### WHAT YOU WILL DO
Should any entry look odd, write it out exactly anyway, along with all the rest.

'''

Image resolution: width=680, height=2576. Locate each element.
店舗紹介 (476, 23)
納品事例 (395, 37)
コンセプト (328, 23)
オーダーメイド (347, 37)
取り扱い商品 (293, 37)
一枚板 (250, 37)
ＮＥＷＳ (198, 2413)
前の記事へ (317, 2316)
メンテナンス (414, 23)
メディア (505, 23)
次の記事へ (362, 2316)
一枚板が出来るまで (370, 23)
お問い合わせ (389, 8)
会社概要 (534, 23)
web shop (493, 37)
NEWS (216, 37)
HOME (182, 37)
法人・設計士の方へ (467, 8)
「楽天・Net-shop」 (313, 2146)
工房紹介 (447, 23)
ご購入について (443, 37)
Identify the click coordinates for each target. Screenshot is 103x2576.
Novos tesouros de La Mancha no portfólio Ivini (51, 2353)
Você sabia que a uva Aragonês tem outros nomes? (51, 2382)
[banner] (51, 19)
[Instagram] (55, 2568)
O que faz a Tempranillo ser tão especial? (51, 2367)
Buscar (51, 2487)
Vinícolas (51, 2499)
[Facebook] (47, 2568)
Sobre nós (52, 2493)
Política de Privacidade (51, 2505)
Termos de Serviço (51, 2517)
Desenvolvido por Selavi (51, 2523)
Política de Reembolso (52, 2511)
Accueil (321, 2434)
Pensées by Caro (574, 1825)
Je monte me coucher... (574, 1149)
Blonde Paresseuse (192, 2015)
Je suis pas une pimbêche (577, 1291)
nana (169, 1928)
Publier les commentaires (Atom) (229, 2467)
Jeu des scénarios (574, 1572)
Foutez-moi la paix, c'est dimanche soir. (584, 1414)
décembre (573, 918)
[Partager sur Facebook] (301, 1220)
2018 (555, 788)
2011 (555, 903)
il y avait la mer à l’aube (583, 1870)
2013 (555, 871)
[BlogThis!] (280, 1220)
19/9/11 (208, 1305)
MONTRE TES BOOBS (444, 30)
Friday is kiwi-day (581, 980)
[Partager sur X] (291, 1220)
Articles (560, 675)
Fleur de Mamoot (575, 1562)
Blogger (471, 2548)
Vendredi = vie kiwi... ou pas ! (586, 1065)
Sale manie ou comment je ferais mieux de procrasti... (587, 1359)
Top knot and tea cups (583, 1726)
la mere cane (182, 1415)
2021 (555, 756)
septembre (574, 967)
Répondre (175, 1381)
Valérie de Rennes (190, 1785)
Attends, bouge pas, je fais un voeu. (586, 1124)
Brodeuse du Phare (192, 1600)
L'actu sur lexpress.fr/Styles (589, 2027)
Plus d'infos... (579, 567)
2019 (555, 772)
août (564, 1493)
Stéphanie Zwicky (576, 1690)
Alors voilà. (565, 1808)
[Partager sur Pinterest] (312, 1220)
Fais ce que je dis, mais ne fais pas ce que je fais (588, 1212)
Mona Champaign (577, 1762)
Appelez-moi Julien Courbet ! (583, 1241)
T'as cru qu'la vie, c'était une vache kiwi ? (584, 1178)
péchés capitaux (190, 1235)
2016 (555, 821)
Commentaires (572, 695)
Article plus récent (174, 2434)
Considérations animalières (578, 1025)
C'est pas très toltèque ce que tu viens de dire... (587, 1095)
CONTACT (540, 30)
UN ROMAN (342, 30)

'''

### ANSWER FOR THE TASK
Image resolution: width=680, height=2576. Locate each element.
店舗紹介 (476, 23)
納品事例 (395, 37)
コンセプト (328, 23)
オーダーメイド (347, 37)
取り扱い商品 (293, 37)
一枚板 (250, 37)
ＮＥＷＳ (198, 2413)
前の記事へ (317, 2316)
メンテナンス (414, 23)
メディア (505, 23)
次の記事へ (362, 2316)
一枚板が出来るまで (370, 23)
お問い合わせ (389, 8)
会社概要 (534, 23)
web shop (493, 37)
NEWS (216, 37)
HOME (182, 37)
法人・設計士の方へ (467, 8)
「楽天・Net-shop」 (313, 2146)
工房紹介 (447, 23)
ご購入について (443, 37)
Identify the click coordinates for each target. Screenshot is 103x2576.
Novos tesouros de La Mancha no portfólio Ivini (51, 2353)
Você sabia que a uva Aragonês tem outros nomes? (51, 2382)
[banner] (51, 19)
[Instagram] (55, 2568)
O que faz a Tempranillo ser tão especial? (51, 2367)
Buscar (51, 2487)
Vinícolas (51, 2499)
[Facebook] (47, 2568)
Sobre nós (52, 2493)
Política de Privacidade (51, 2505)
Termos de Serviço (51, 2517)
Desenvolvido por Selavi (51, 2523)
Política de Reembolso (52, 2511)
Accueil (321, 2434)
Pensées by Caro (574, 1825)
Je monte me coucher... (574, 1149)
Blonde Paresseuse (192, 2015)
Je suis pas une pimbêche (577, 1291)
nana (169, 1928)
Publier les commentaires (Atom) (229, 2467)
Jeu des scénarios (574, 1572)
Foutez-moi la paix, c'est dimanche soir. (584, 1414)
décembre (573, 918)
[Partager sur Facebook] (301, 1220)
2018 (555, 788)
2011 (555, 903)
il y avait la mer à l’aube (583, 1870)
2013 (555, 871)
[BlogThis!] (280, 1220)
19/9/11 (208, 1305)
MONTRE TES BOOBS (444, 30)
Friday is kiwi-day (581, 980)
[Partager sur X] (291, 1220)
Articles (560, 675)
Fleur de Mamoot (575, 1562)
Blogger (471, 2548)
Vendredi = vie kiwi... ou pas ! (586, 1065)
Sale manie ou comment je ferais mieux de procrasti... (587, 1359)
Top knot and tea cups (583, 1726)
la mere cane (182, 1415)
2021 (555, 756)
septembre (574, 967)
Répondre (175, 1381)
Valérie de Rennes (190, 1785)
Attends, bouge pas, je fais un voeu. (586, 1124)
Brodeuse du Phare (192, 1600)
L'actu sur lexpress.fr/Styles (589, 2027)
Plus d'infos... (579, 567)
2019 (555, 772)
août (564, 1493)
Stéphanie Zwicky (576, 1690)
Alors voilà. (565, 1808)
[Partager sur Pinterest] (312, 1220)
Fais ce que je dis, mais ne fais pas ce que je fais (588, 1212)
Mona Champaign (577, 1762)
Appelez-moi Julien Courbet ! (583, 1241)
T'as cru qu'la vie, c'était une vache kiwi ? (584, 1178)
péchés capitaux (190, 1235)
2016 (555, 821)
Commentaires (572, 695)
Article plus récent (174, 2434)
Considérations animalières (578, 1025)
C'est pas très toltèque ce que tu viens de dire... (587, 1095)
CONTACT (540, 30)
UN ROMAN (342, 30)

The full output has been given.